Una zona difficile, dove Carlysle vive con la compagna e dove da ieri mattina si è letteralmente barricato per sfuggire ai microfoni. Contattato telefonicamente, ha però confidato di avere paura. Un timore diverso da quello vissuto in questura, quando il rischio di perdere la vita era concreto e immediato. «Ho paura di essere aggredito - confida - temo ritorsioni nei miei confronti e non mi fido ad uscire di casa, ho il terrore che possano farmi del male».

IL SILENZIO
Carlysle, il fratello maggiore dell'omicida, non è mai stato sottoposto a indagini. Non ci sono provvedimenti che lo riguardano, ed anzi il questore di Trieste, Giuseppe Petronzi, si è complimentato con lui per aver collaborato fattivamente allo svolgimento delle primissime fasi delle indagini. Ma ora Carlysle ha paura di rimetterci lui per qualcosa che non ha compiuto con le sue mani. Chiede che i riflettori si possano spegnere in fretta, e che microfoni e taccuini si allontanino da lui e dalla sua compagna, cittadina dominicana anche lei ma perfettamente integrata nel tessuto sociale triestino. «Andate via, non disturbatemi più, ho paura», ripete stizzito. Anche lui, come i poliziotti che sono riusciti ad evitare i proiettili di Alejandro, può considerarsi un miracolato. Ma il legame familiare con l'autore del duplice omicidio pesa sul suo stato mentale del momento. Dopo 48 ore, la voglia e il bisogno di parlare e di sfogarsi si è esaurita.

IL DOLORE
Le ultime parole di Carlysle, prima di tornare nel silenzio che ora chiede di rispettare, sono un altro doloroso salto nel passato recente, alle 16.55 di venerdì, quando è arrivato in questura con il fratello Alejandro per gli accertamenti correlati al furto di un motorino in via Carducci. «Cosa potevo fare se non nascondermi? - ha detto - Temevo di morire e che qualche proiettile mi colpisse. Mi sono protetto come potevo, i colpi arrivavano da tutte le parti». Nell'ufficio delle volanti, nella pancia della questura triestina, nessuno in quel momento poteva considerarsi al sicuro.

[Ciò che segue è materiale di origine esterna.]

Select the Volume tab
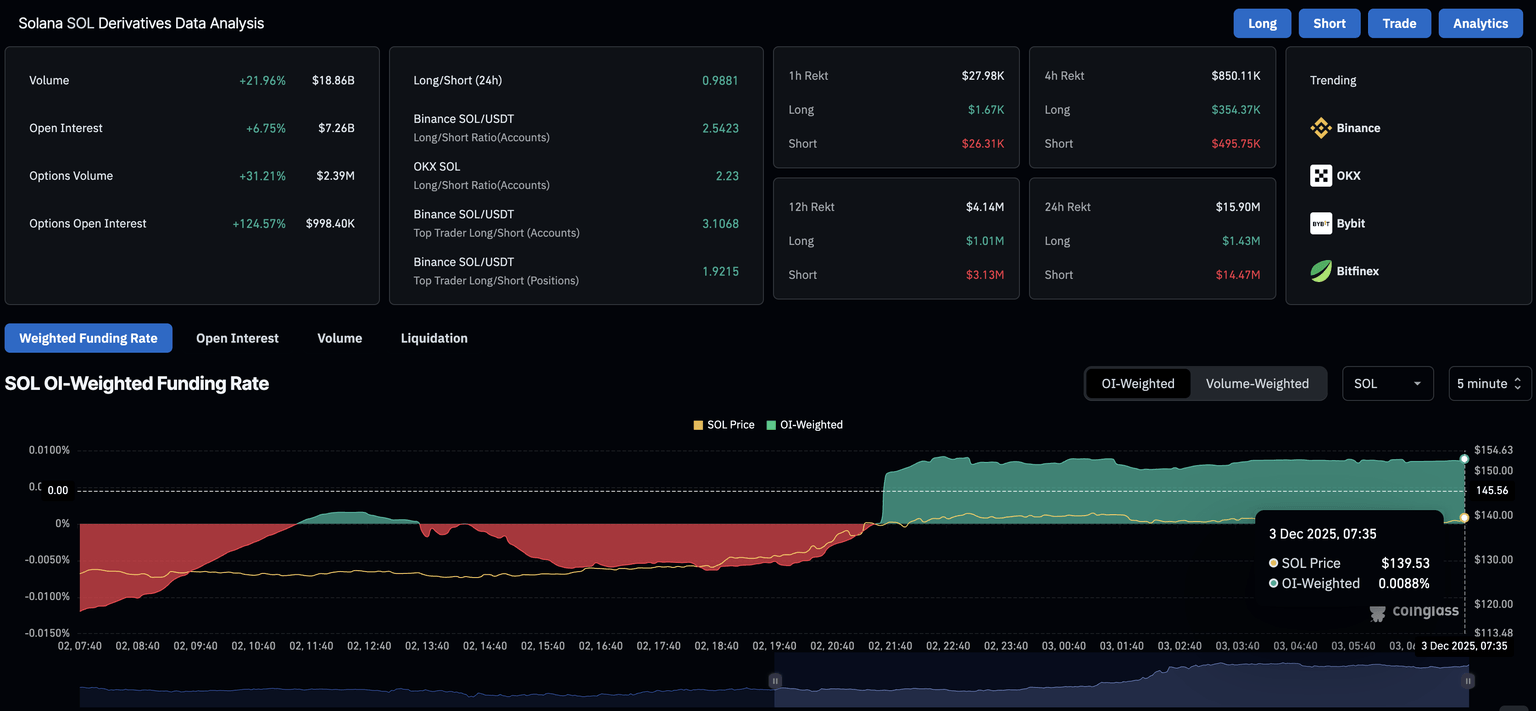Screen dimensions: 1536x711 tap(340, 338)
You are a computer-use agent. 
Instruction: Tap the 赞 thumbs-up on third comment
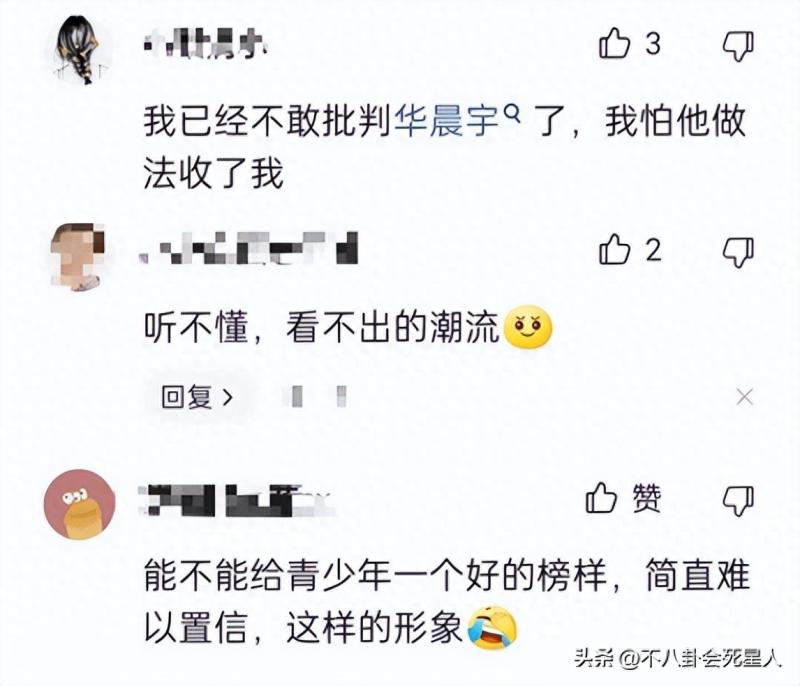[x=601, y=498]
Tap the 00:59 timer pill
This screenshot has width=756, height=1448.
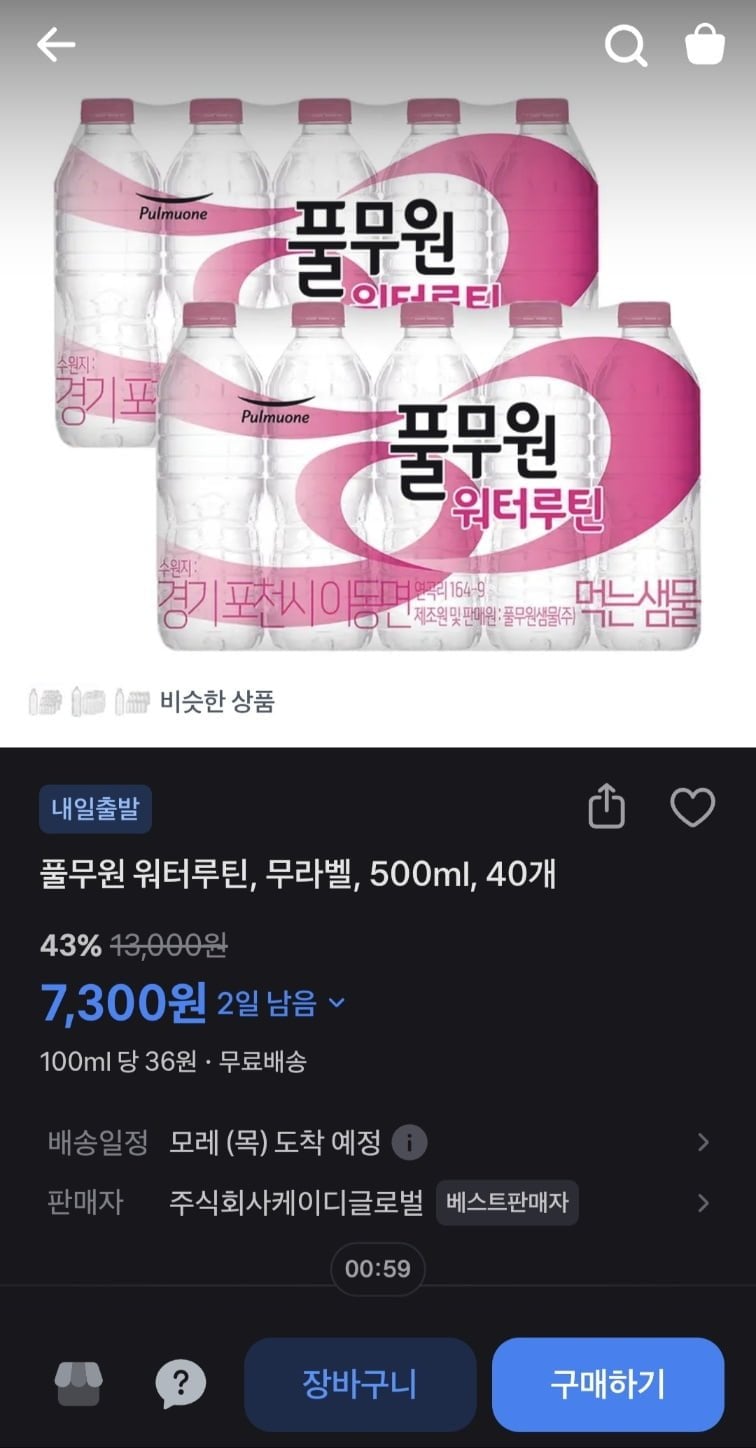coord(378,1269)
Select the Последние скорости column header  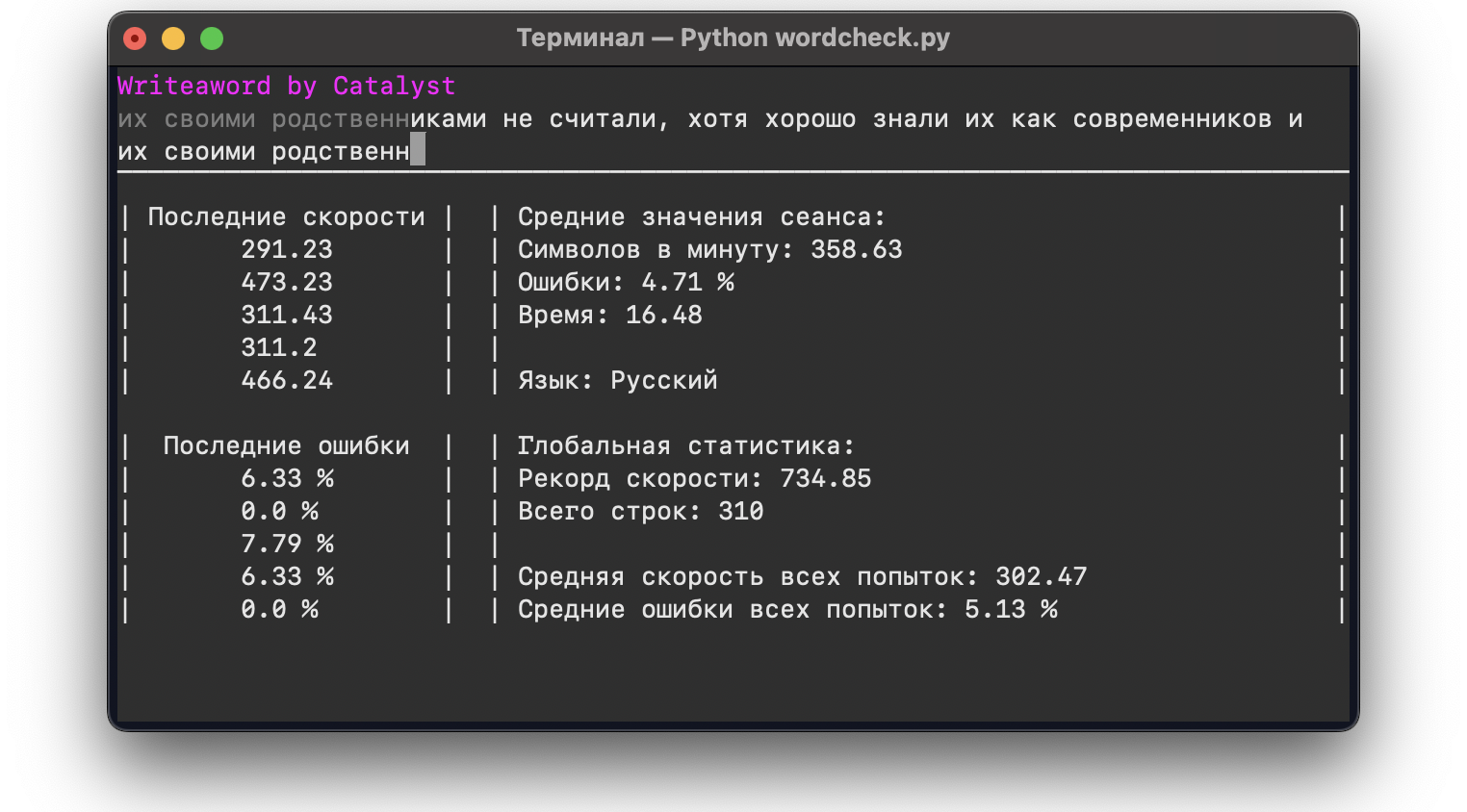pos(285,216)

«Mio fratello ha problemi psichici», ha continuato a ripetere il maggiore dei due Meran, sostenendo che soprattutto nelle ore precedenti la sparatoria il comportamento di Alejandro fosse particolarmente strano. Era agitato, Carlysle e la madre Betania avevano provato prima a calmarlo, poi si erano rivolti all'ospedale Maggiore, in pieno centro. Il passaggio effettuato dalla madre Betania nella struttura sanitaria è stato confermato dai vertici dell'ospedale. Ma nessuno poteva aiutare un paziente che in quel momento non era presente.

Il resto è già noto alla cronaca: «Continuo a ricordare che mio fratello in questura veniva in cerca di me, in quel momento era disperato, fuori di sé», racconta ancora Carlysle. Infine ripete l'appello già lanciato sabato dalla madre Betania. È rivolto alle famiglie delle vittime. «Chiediamo ancora perdono», conclude.

Ieri mattina la madre Betania si è recata in questura per avere informazioni sulla salute del figlio, ancora ricoverato all'ospedale di Cattinara. Ha avviato le procedure per potergli fare visita prima che sia tradotto in carcere una volta terminata l'emergenza medica.